**TEXTE FOURNI**
Dans la matinée du 10 mai, près du village d’Eshobi, à 8 kilomètres de Mamfe, la voiture dans laquelle se trouvait Ashu Prisley Ojong, 35 ans, a été la cible de tirs et l’édile mortellement touché.
Selon ses proches, Ashu Prisley Ojong prévoyait de rencontrer un groupe de séparatistes anglophones désireux de déposer les armes, et n’était accompagné que d’une escorte légère, composée de deux militaires et de son chauffeur. Blessés dans l’attaque, les deux soldats ont été évacués vers Buea.
D’après des sources militaires, cette attaque est l’œuvre des milices séparatistes qui opèrent dans le département de la Manyu depuis le début du conflit anglophone.
Opérateur économique
Ashu Prisley Ojong avait été élu il y a tout juste trois mois à la tête de la mairie de Mamfe. À l’issue du scrutin de février dernier, cet opérateur économique, propriétaire de magasins et de champs de cacao, avait succédé à John Ayuk Takunchung, dont la candidature avait été écartée par le Rassemblement démocratique du peuple camerounais (RDPC, au pouvoir) en raison d’une présumée complaisance vis-à-vis des séparatistes, ces derniers ayant fait de certaines localités du département de la Manyu leurs bastions.

**ENTRÉES AFFICHÉES**
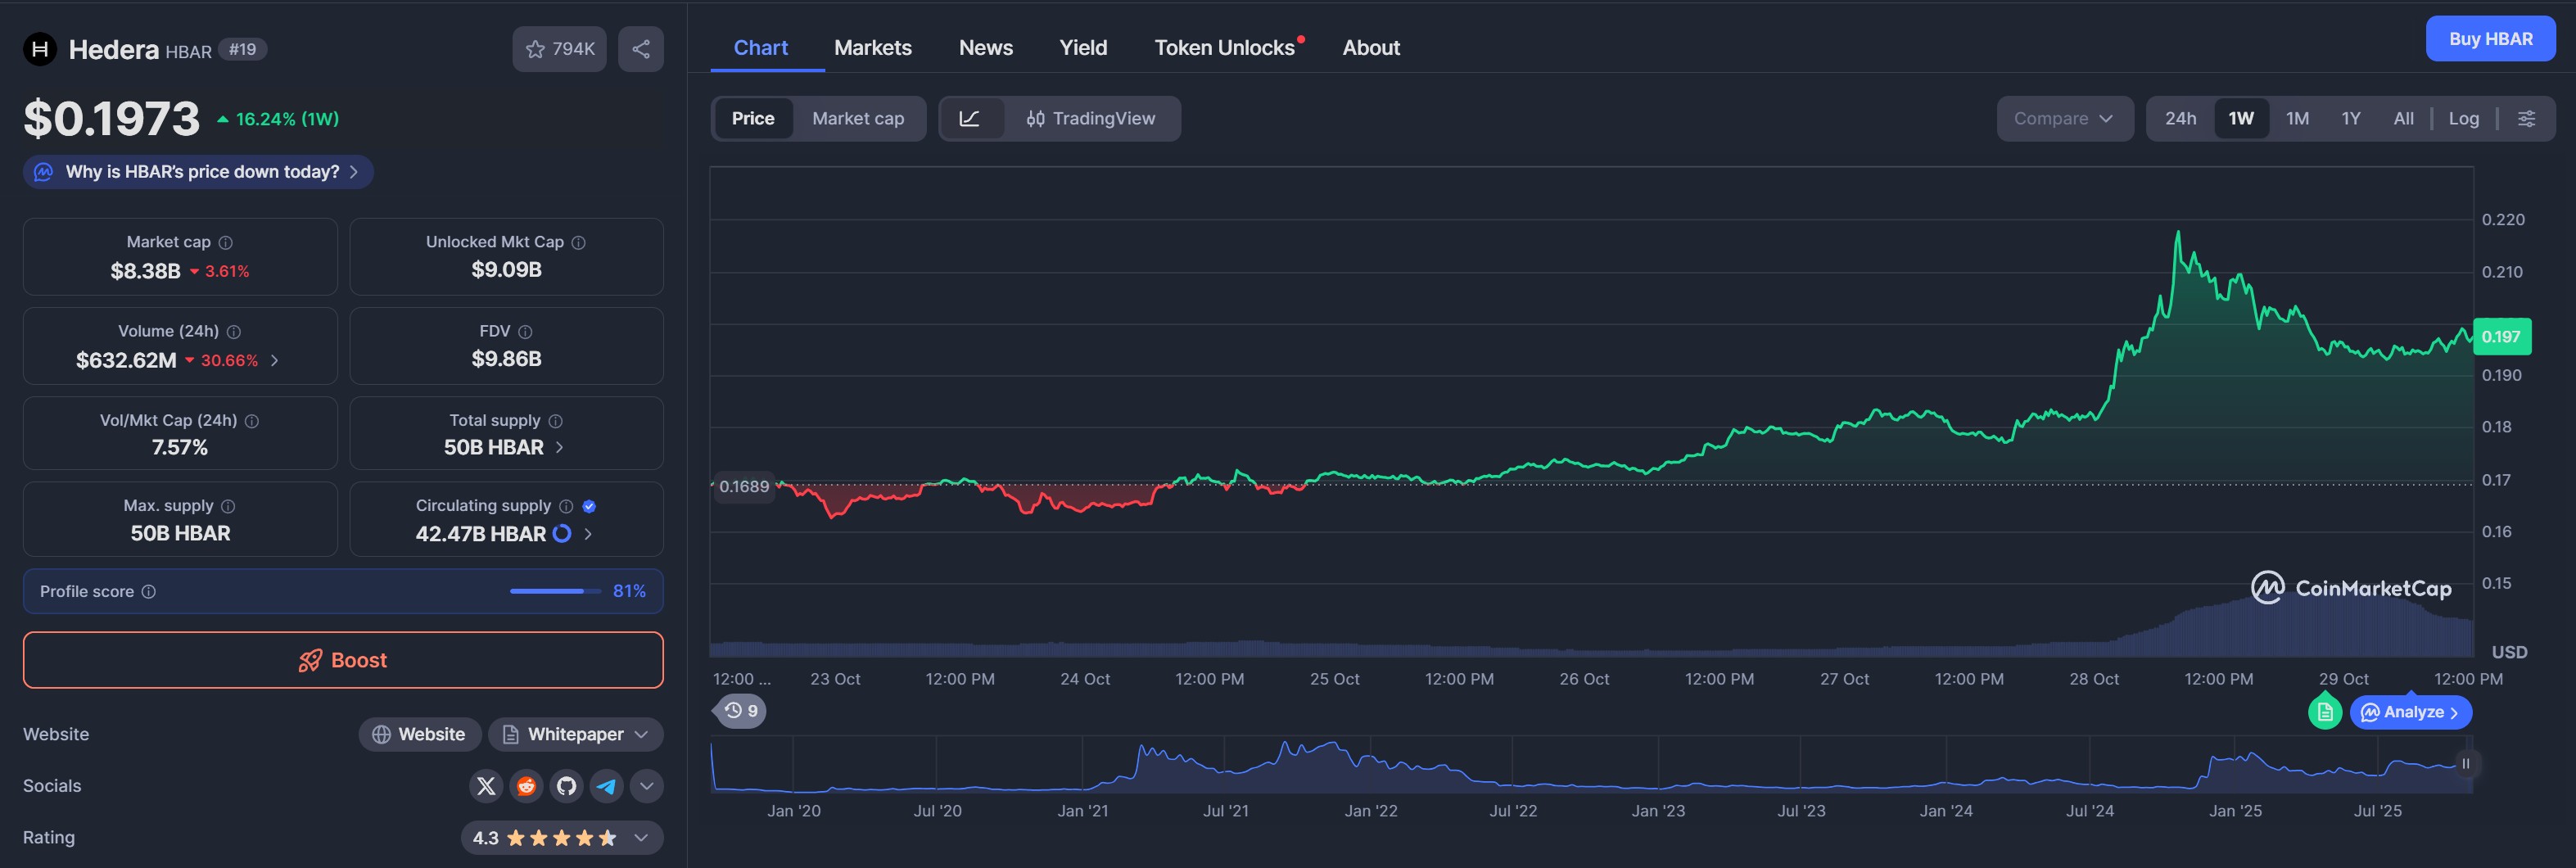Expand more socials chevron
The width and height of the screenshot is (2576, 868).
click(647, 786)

* * *

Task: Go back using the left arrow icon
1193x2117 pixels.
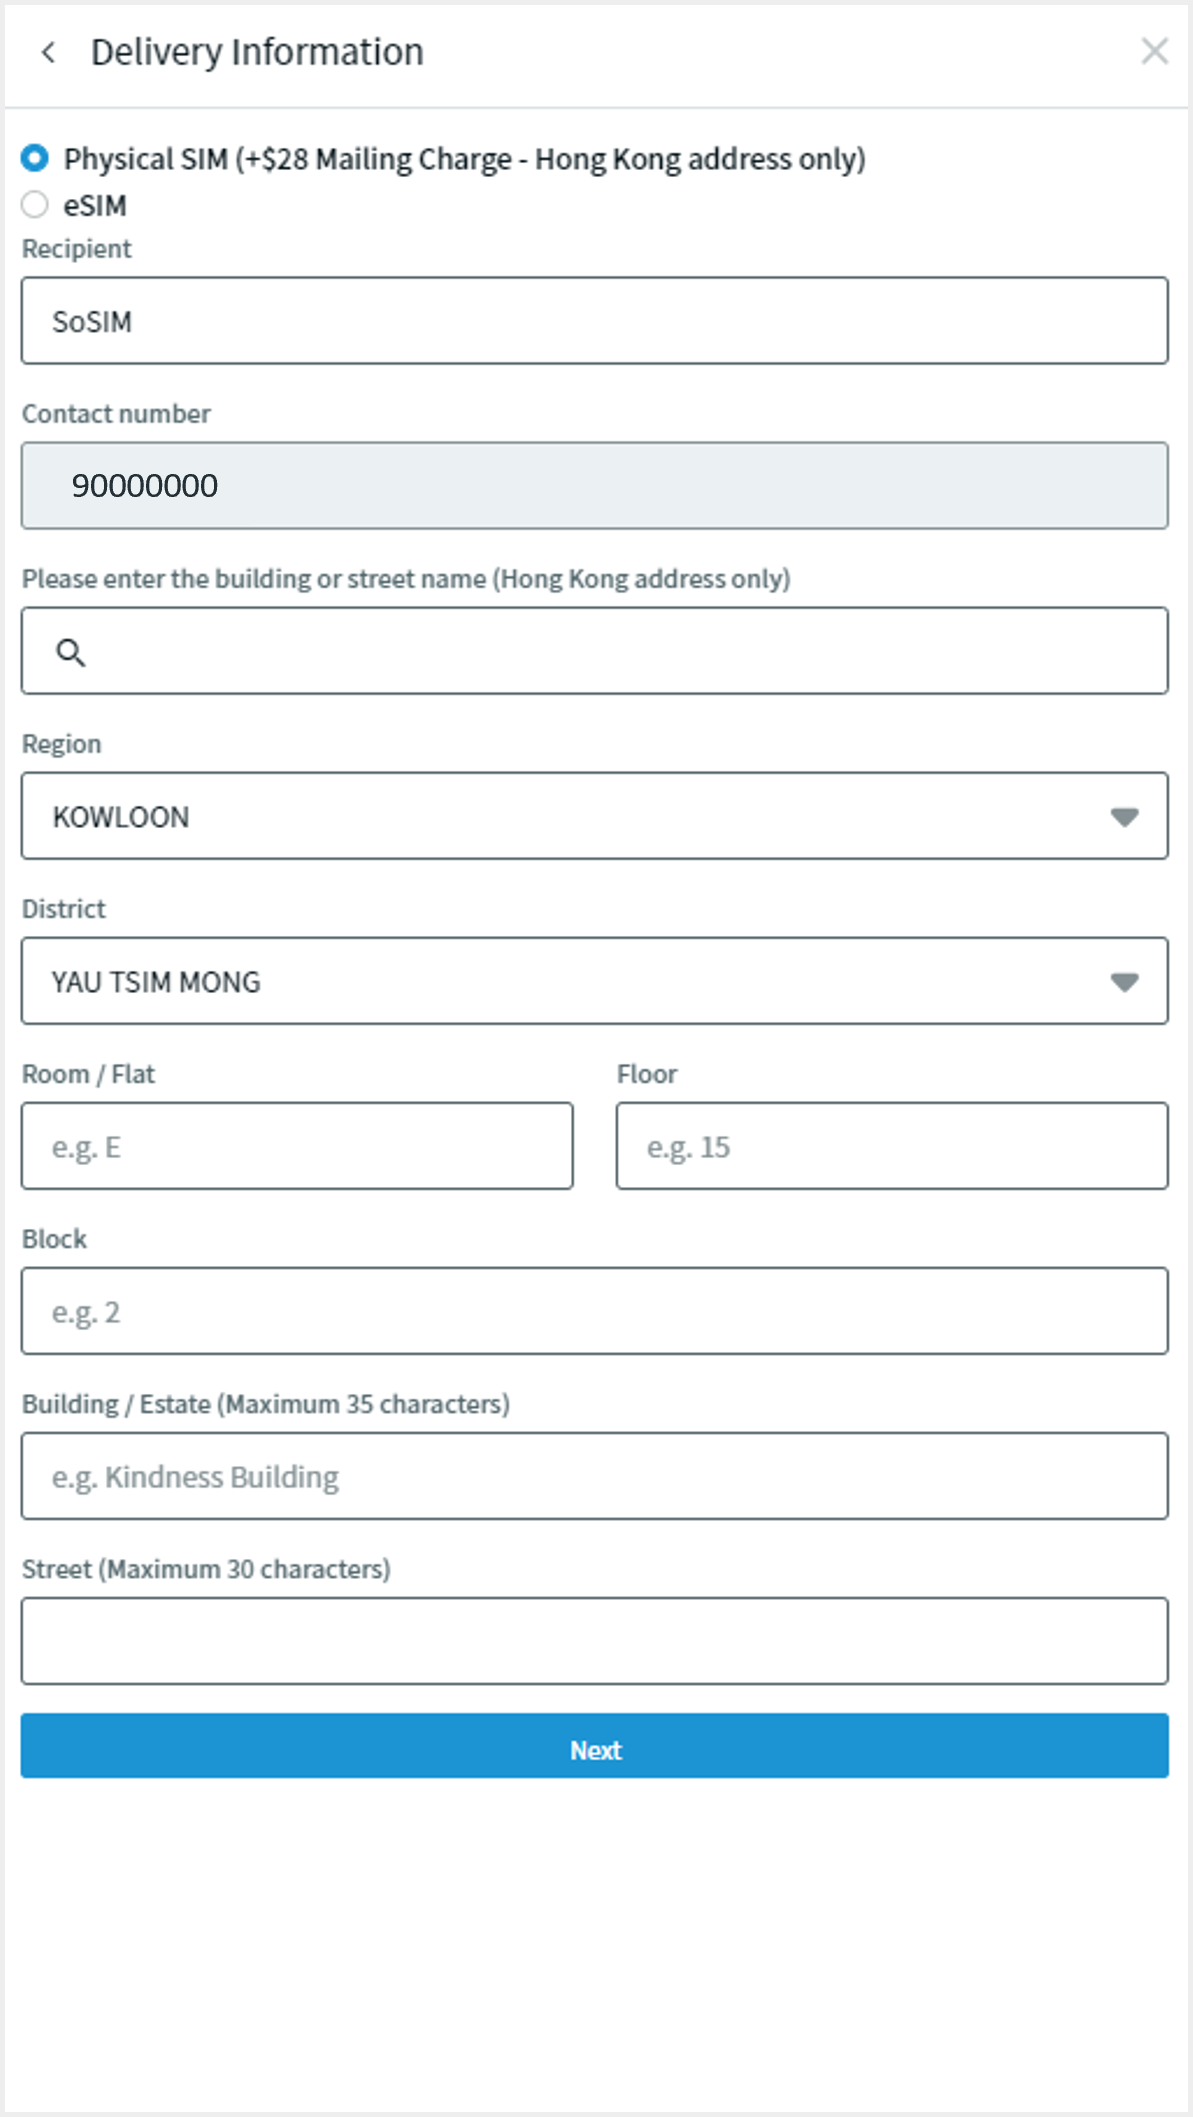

--

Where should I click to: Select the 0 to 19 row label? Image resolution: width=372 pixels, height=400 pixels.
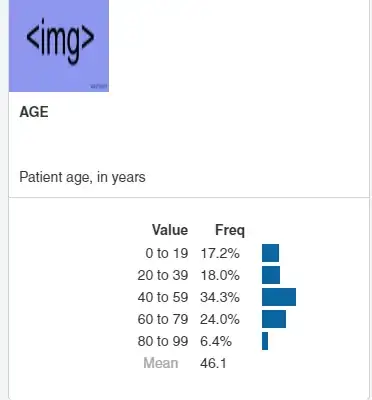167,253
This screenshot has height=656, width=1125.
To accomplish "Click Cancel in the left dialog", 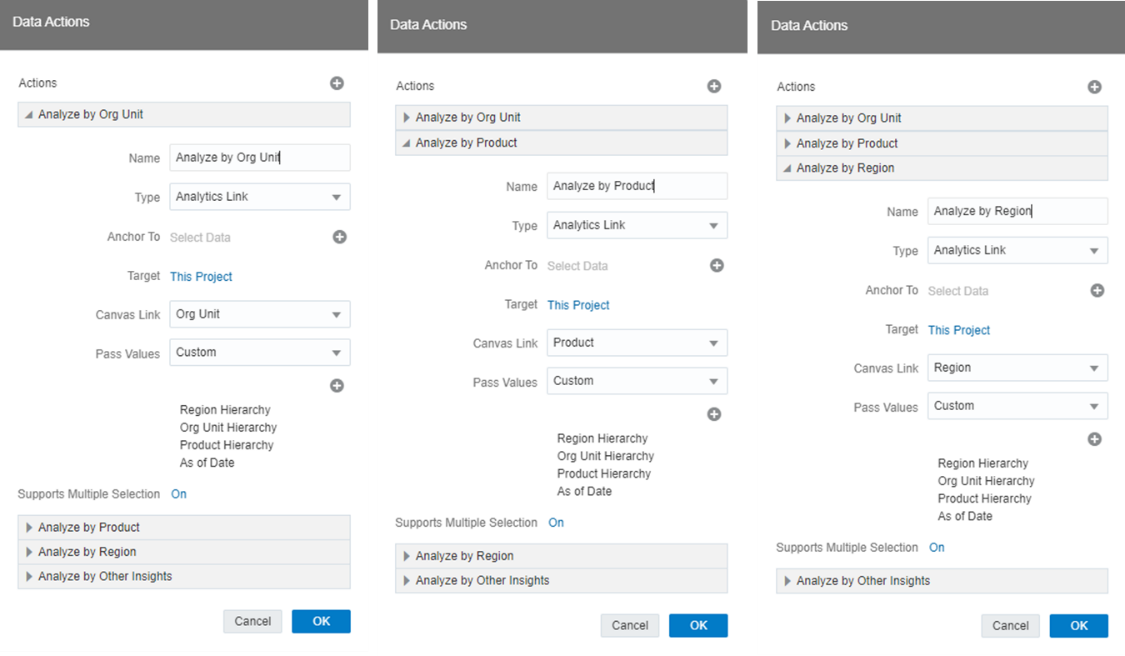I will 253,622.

**CONSIGNES**
(a) D'après l'article sur la mort du maire de Mamfe, vers quelle ville les deux soldats blessés ont-ils été évacués ?
(b) Modifiez l'article sur la mort du maire de Mamfe de « Selon ses proches, Ashu » à « du conflit anglophone. » en remplaçant « escorte légère » par « escorte réduite ».
(c) Reprenez l'article sur la mort du maire de Mamfe et prolongez-le après sa dernière phrase.

**RÉPONSES NUMÉROTÉES**
(a) Vers Buea.

(b)
Selon ses proches, Ashu Prisley Ojong prévoyait de rencontrer un groupe de séparatistes anglophones désireux de déposer les armes, et n’était accompagné que d’une escorte réduite, composée de deux militaires et de son chauffeur. Blessés dans l’attaque, les deux soldats ont été évacués vers Buea.
D’après des sources militaires, cette attaque est l’œuvre des milices séparatistes qui opèrent dans le département de la Manyu depuis le début du conflit anglophone.

(c)
Il était notamment reproché à John Ayuk Takunchung d’avoir respecté le mot d’ordre de faire de Mamfe une « ghost town » (« ville fantôme ») en février 2017, comme le demandait le Consortium de la société civile anglophone, organisation depuis lors dissoute par les autorités administratives.
En août 2018, John Ayuk Takunchung avait également demandé aux sécessionnistes de « manifester sans paralyser les villes, ni empêcher les enfants de se rendre à l’école ». Le RDPC avait alors choisi d’investir Ashu Prisley Ojong lors de l’élection suivante, alors qu’il était jusque-là deuxième adjoint du maire.
Retour à la paix
Il avait fait du retour à la paix son cheval de bataille. « Notre département disparaît sous nos yeux, avait-il lancé lors d’un meeting de campagne, au début du mois de février. Nous ne pouvons laisser faire. C’est à nous de faire revenir la paix. » Cet engagement n’était cependant pas du goût des sécessionnistes, qui reprochent aux membres de l’administration d’origine anglophone de « collaborer avec ceux qui tuent [leurs] enfants ».
Malgré les appels à cesser le feu formulés pour lutter contre la pandémie du Covid-19, les combats continuent de faire rage entre soldats camerounais et sécessionnistes.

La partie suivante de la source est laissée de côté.